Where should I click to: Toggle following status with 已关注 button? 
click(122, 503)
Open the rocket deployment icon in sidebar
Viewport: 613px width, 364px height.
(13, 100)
-.-.-
◆ Aim of the task ◆
For this exercise, all the data must be repeated exactly.

◆ Answer area ◆
Where should I click to: Toggle following status with 已关注 button? 
click(122, 503)
Open the rocket deployment icon in sidebar
Viewport: 613px width, 364px height.
(13, 100)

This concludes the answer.